The primary purpose of this project is to develop, implement, refine, and evaluate a culturally sensitive community-based model to enhance African American women’s participation in early detection and follow-up services for breast cancer in three specific communities in Texas. The model involves the use of outreach/case manager coordinators, the development of site community and professional advisory committees, and the development of community coalitions to promote education and awareness within the specific communities. The model is being implemented in Houston, Dallas, and Tyler. According to the Texas Cancer Data Center, these targeted areas represent the estimated source of 70 percent of breast cancers that will be diagnosed in African American women in Texas.

The project focuses on implementing this model through numerous activities designed to (1) build the infrastructure of the project (2) select community organizations to serve as sites for the project; (3) provide technical advice and training on culturally sensitive outreach and case management strategies to the sites; (4) evaluate the project to determine its effectiveness; and (5) disseminate information on the model and the outcomes. The desired outcome is that the community-based model can be transferred to other communities for use throughout the state.

To date, progress has been made in the first two areas. The infrastructure is being developed. As part of the infrastructure an overall project advisory committee has been established to help plan and support project activities comprised of members from the Texas Cancer Council, the American Cancer Society, the Susan G. Komen Foundation, the Texas Department of Health, and representatives from the participating communities. The sites have been identified. In Dallas the site is the Parkland Health & Hospital System, Community Oriented Primary Care Clinic. In Houston, the Harris County Hospital District is the site and in Tyler the University of Texas Health Center at Tyler/National Black Leadership Initiative is the site.

Outreach case managers have been hired in each location to coordinate site activities and conduct comprehensive needs assessments. Community coalitions are being established in each community to support and promote breast cancer screening. An understanding of the factors that influence breast cancer incidence and early detection in this population is necessary to conduct comprehensive needs assessment in each of the communities. These will provide information on demographics, breast cancer screening activities, and profiles of other services available in the targeted areas.

In order to plan effective outreach interventions to increase African American womenïs use of breast cancer screening services, particularly mammography, it is imperative that information is obtained about their specific knowledge and beliefs concerning this issue. This also necessitates an understanding of the traditional and non-traditional places frequented by African American women that may become a source of obtaining health information, in other words, beauty shops and churches. As part of the needs assessment a questionnaire has been developed to identify and describe barriers to mammography screening among African American women. The tool, entitled “Why We Don’t Get Breast Cancer X-rays (mammograms),” will be used to obtain information from that population’s attitudes and beliefs about breast cancer screening and mammography. Focus groups will also be conducted to provide information necessary to develop culturally appropriate outreach strategies to encourage women to be screened.

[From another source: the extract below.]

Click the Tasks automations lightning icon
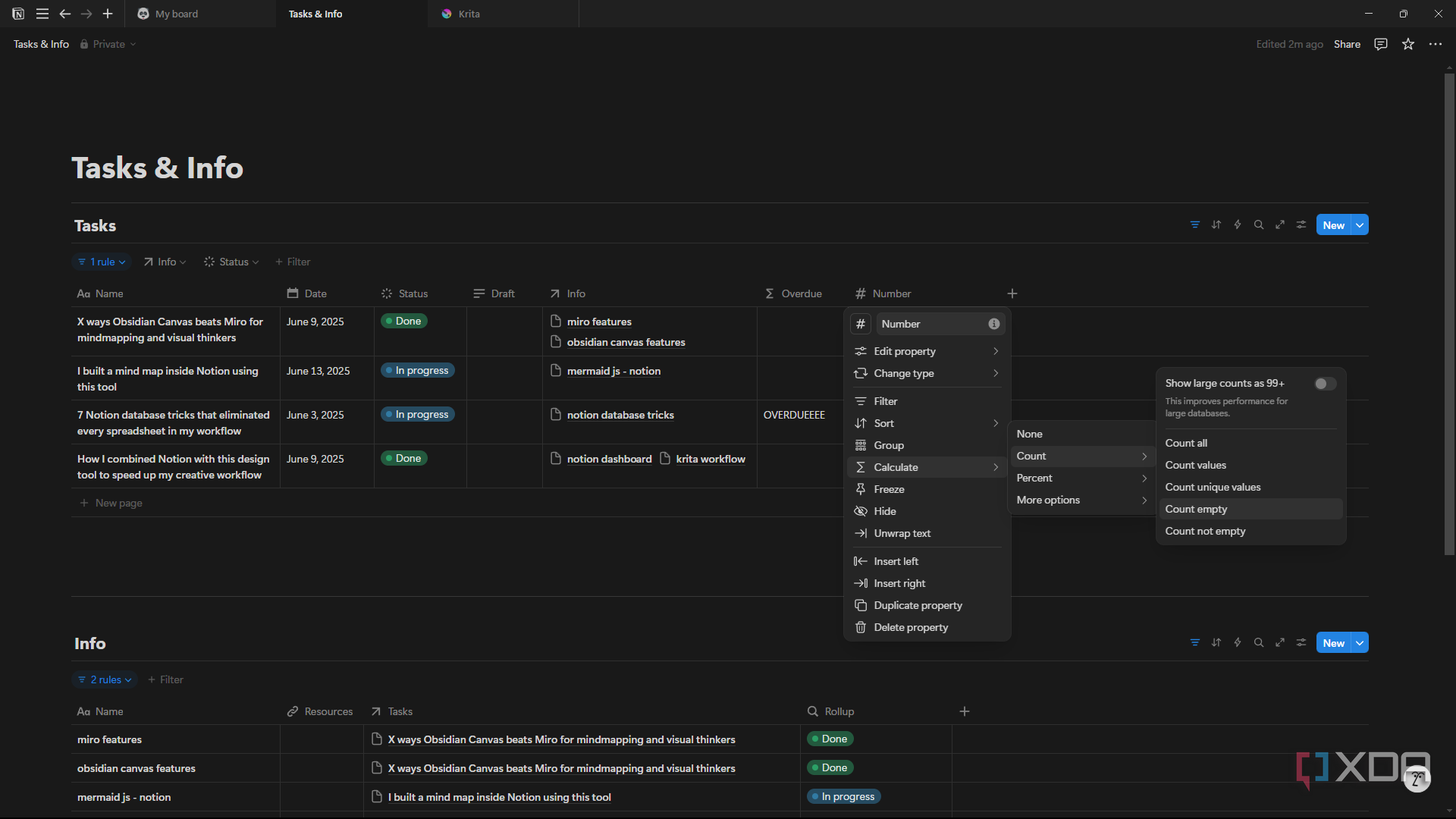 pyautogui.click(x=1237, y=224)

Conclusion:Information about cancer risks and the benefits of prevention must be effectively communicated to all Texans. Primary prevention of cancer seeks to help people have the knowledge, skills, and resources they need to reduce their risks of developing cancer. Secondary prevention of cancer seeks to help people identify cancers in their earliest stages when cure is attainable. The African American breast cancer screening outreach project at the UT Austin School of Nursing provides tools to help African American women improve access to health care, increase their knowledge about breast cancer, and encourage the adoption and continuation of breast cancer screening practices.